Teraz pora na koło wałka rozrządu. Ważne, żeby wkręcić je na klej do gwintów, mój stary silnik został kiedyś skręcony bez tego i wałek rozrządu sobie z tego kółka uciekł...



Założone koło rozrządu i druga uszczelka. Do tego gumowe oringi na kanały wodne wychodzące z bloku.



Pokrywa rozrządu na miejscu, na razie jeszcze bez pompy wody. Nowy simmering uszczelniający koło pasowe wału korbowego.



Tłoki odebrane z warsztatu, założone na korbowody. Teraz to trzeba jeszcze raz umyć.

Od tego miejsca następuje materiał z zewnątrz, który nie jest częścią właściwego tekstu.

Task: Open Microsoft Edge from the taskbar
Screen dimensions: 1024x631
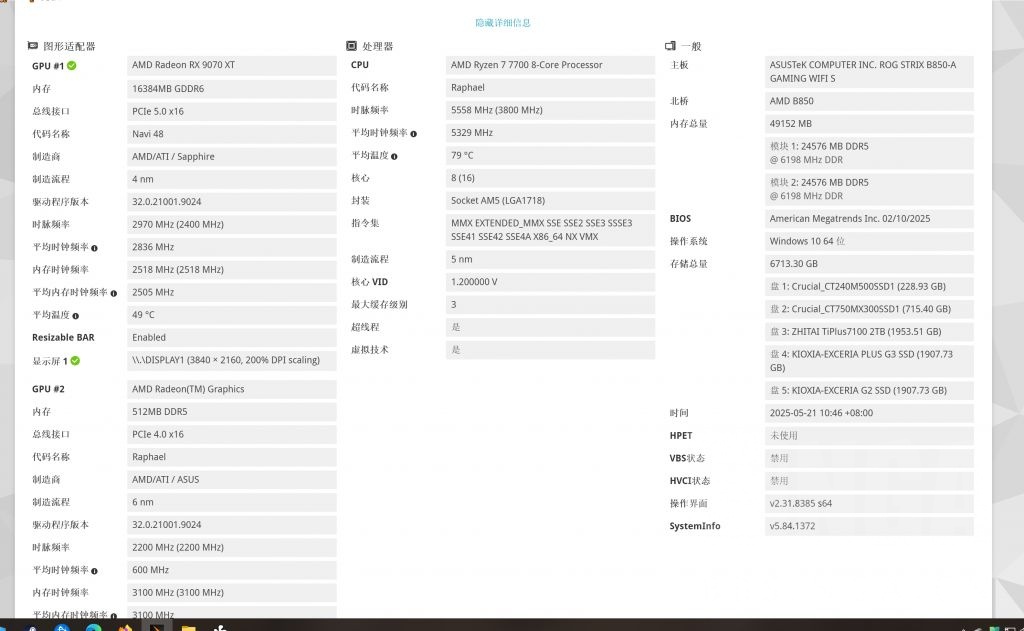Action: pos(92,627)
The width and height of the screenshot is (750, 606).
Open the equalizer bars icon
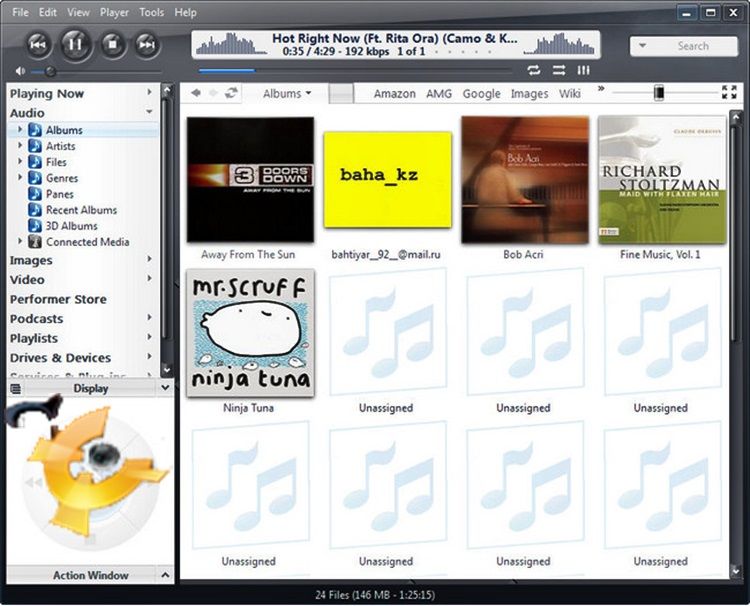(583, 70)
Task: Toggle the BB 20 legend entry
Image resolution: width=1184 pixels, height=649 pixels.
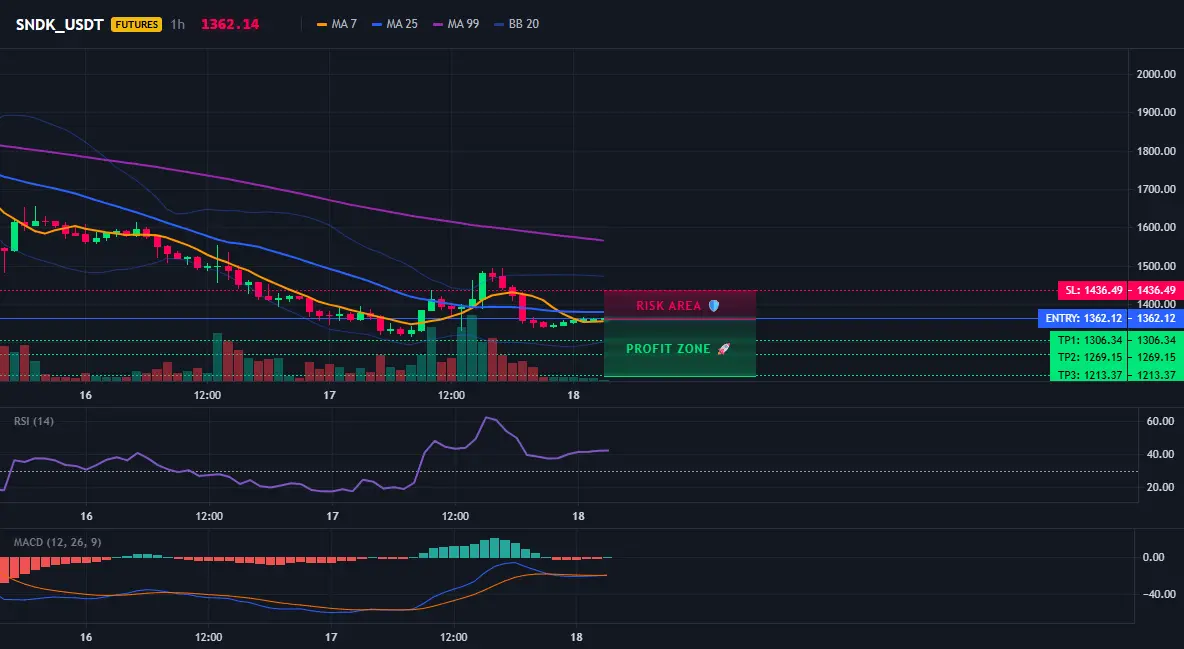Action: click(516, 24)
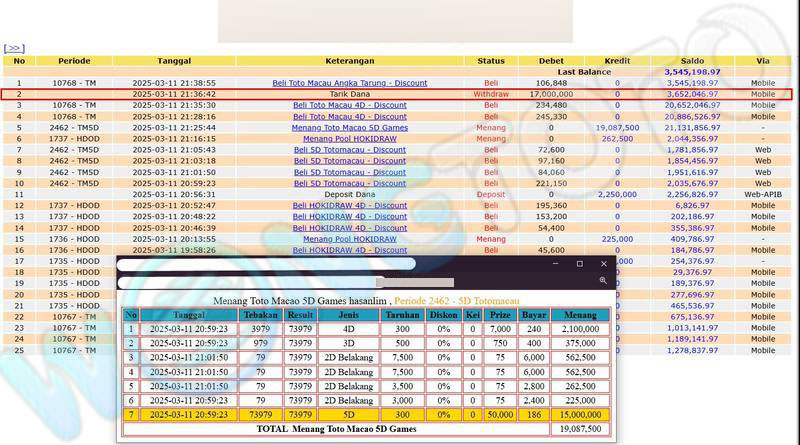
Task: Open Menang Toto Macao 5D Games link
Action: tap(349, 128)
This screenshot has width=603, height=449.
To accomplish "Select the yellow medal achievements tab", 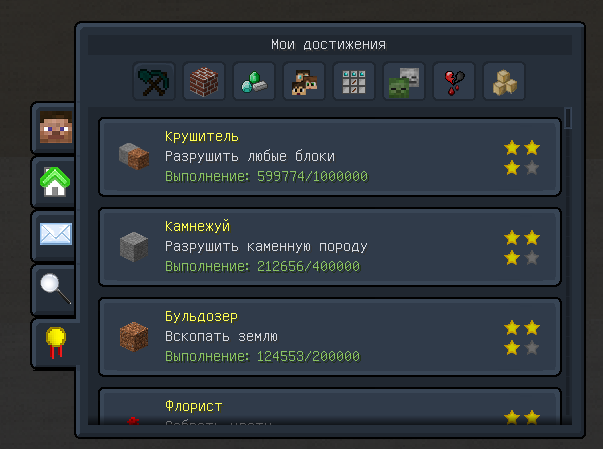I will click(x=55, y=343).
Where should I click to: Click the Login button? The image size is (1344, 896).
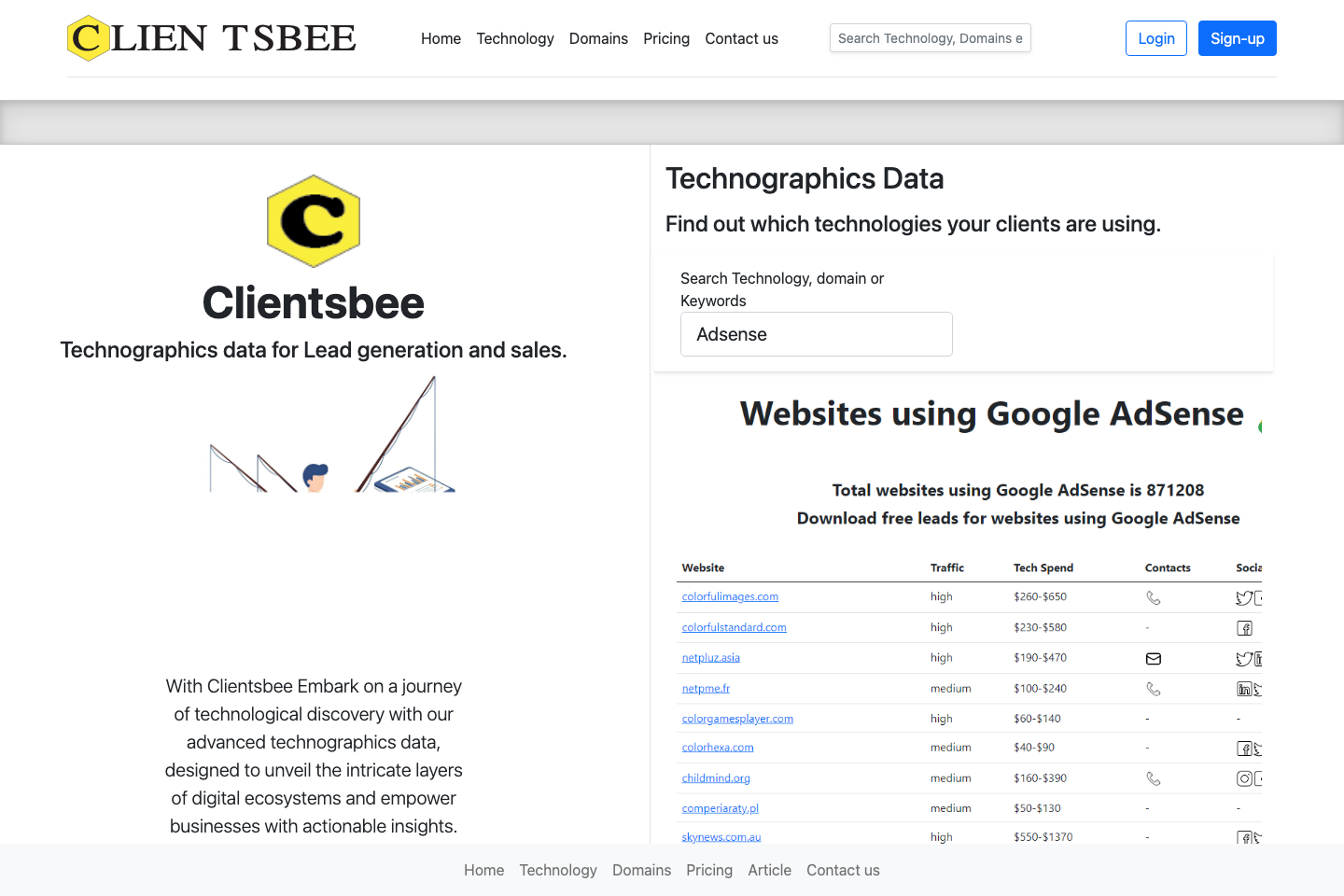tap(1155, 38)
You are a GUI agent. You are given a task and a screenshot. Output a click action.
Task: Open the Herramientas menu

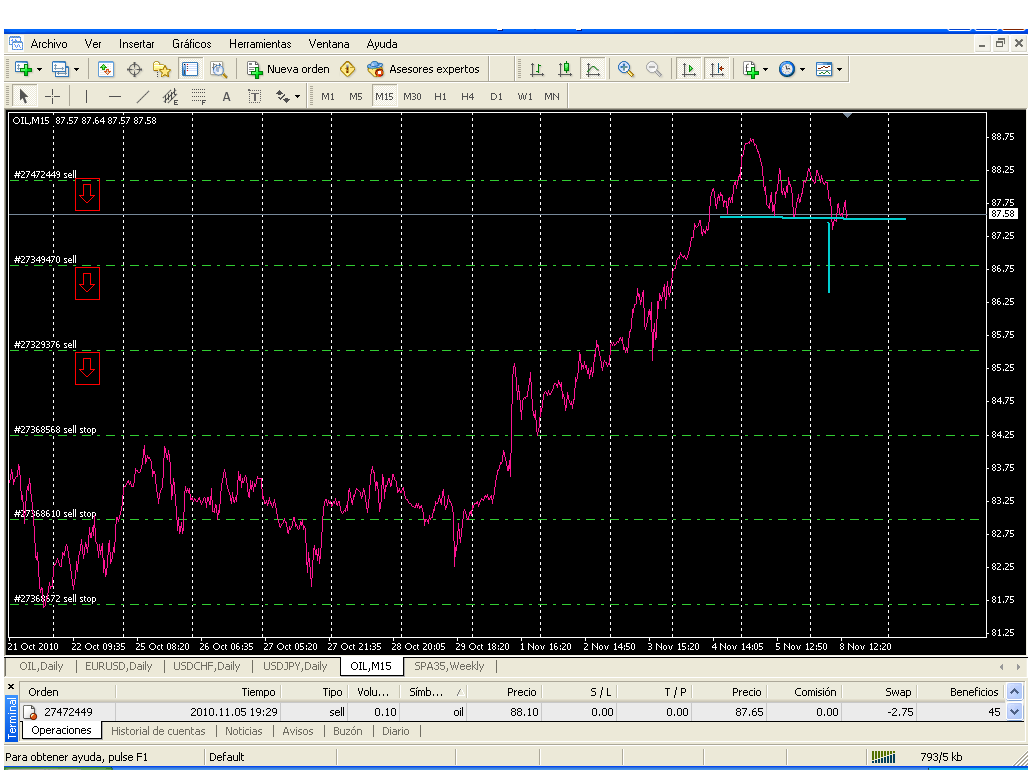pos(260,44)
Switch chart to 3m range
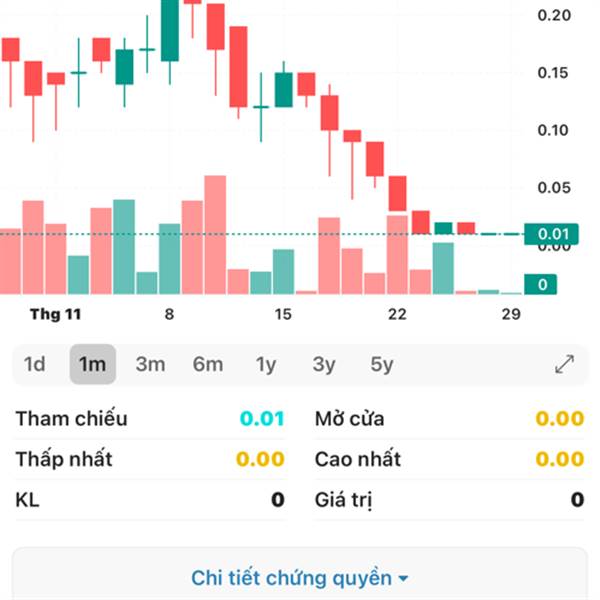The image size is (600, 600). tap(150, 364)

Umyte i przygotowane do składania. Do tego pierścienie, mimo, że nowe, to każdy trzeba przetrzeć do czysta przed założeniem.



Pierwszy tłok włożony, oczywiście w użyciu "narzędzia specjalne" chroniące wał korbowy :)



Gotowe.



Pompa oleju wymyta na zewnątrz i w środku, sprawdzone luzy międzyzębne i stopień zużycia. Jest to zwykła pompa oleju, a nie nowsza, jaka jest np. w 2.9 czy 4.0. Silnik jednak nie będzie uturbiany, więc nie ma potrzeby dawać wydajniejszej pompy, wystarczy dobra, sprawna oryginalna. Nowsza pompa wymaga kilku przeróbek w bloku silnika i w aparacie zapłonowym.



I zamontowana. Teraz kolej na miskę olejową, a od góry na głowice.